Now we consider two cases:

Case 1: $$n$$ is a power of $$2$$.
If $$n=2$$ and $$a+b$$ is a power of two, we arrive at one of the listed exceptions. Now note that,
\begin{align*}&\gcd(a+b, a^2+b^2)\\ =&\gcd(a+b, (a+b)^2-a^2-b^2)\\ =&\gcd(a+b,2ab)\\ =&\gcd(a+b,2)\end{align*}
This implies both $$a+b$$ and $$a^2+b^2$$ can’t be powers of two unless $$a+b=2\implies a=b=1$$. Hence at least one of them must have an odd prime divisor. Furthermore, this prime divisor does not divide $$a-b$$ since $$\gcd(a-b, a^2+b^2)=\gcd(a-b,2)$$ (following the previous steps). However, if $$n>2$$, then $$a^2+b^2|a^n-b^n$$, implying that odd prime will divide $$a^n-b^n$$. This is a contradiction.

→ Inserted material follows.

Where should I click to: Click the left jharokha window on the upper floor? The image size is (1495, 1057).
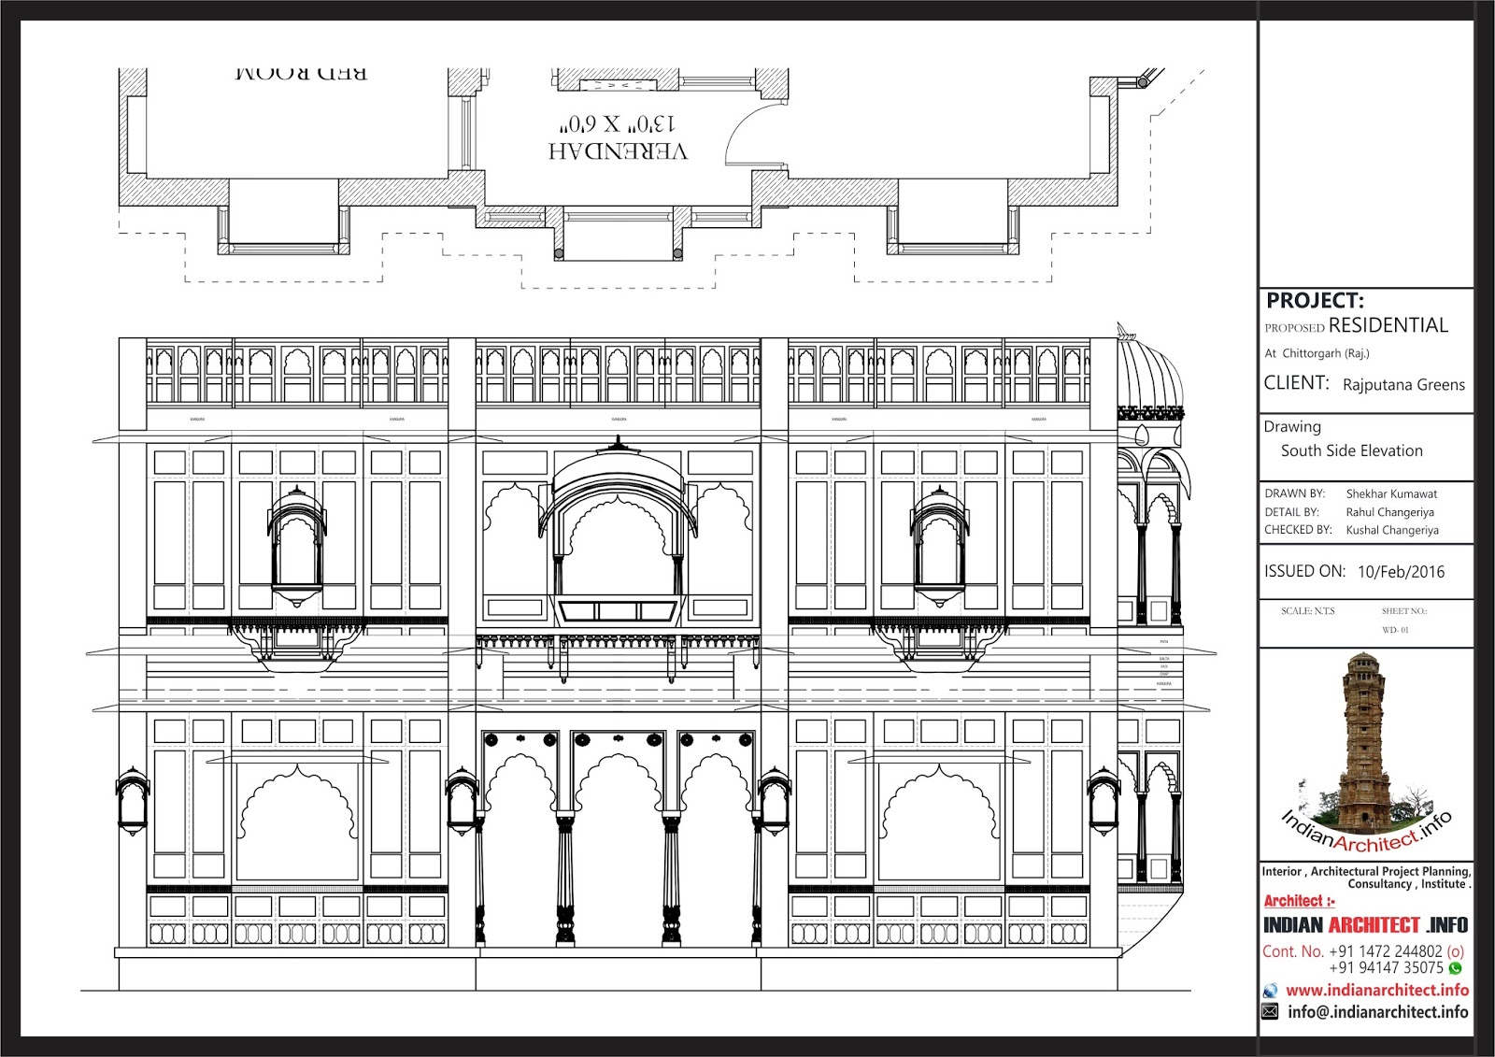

Case 2: $$n=2^md$$ with $$d>1$$ being odd.
Without loss of generality, we may assume $$n>1$$ is odd, since $$a^d-b^d|a^n-b^n$$ and it is sufficient to show that $$a^d-b^d$$ has a prime divisor that does not divide $$a-b$$.  From LTE, $$v_p(a-b)+v_p(n)=v_p(a^n-b^n)$$ for each odd prime $$p|a-b$$. Furthermore, $\frac{a^n-b^n}{a-b}\equiv na^{n-1}\equiv 1\pmod 2$ implying $$v_2(a-b)=v_2(a^n-b^n)$$. Therefore, we can conclude $\frac{a^n-b^n}{a-b}=\prod_{p|\gcd(n,a-b)}p^{v_p(n)}\leq n$ which is impossible for $$n>1$$. This raises another contradiction and we are done.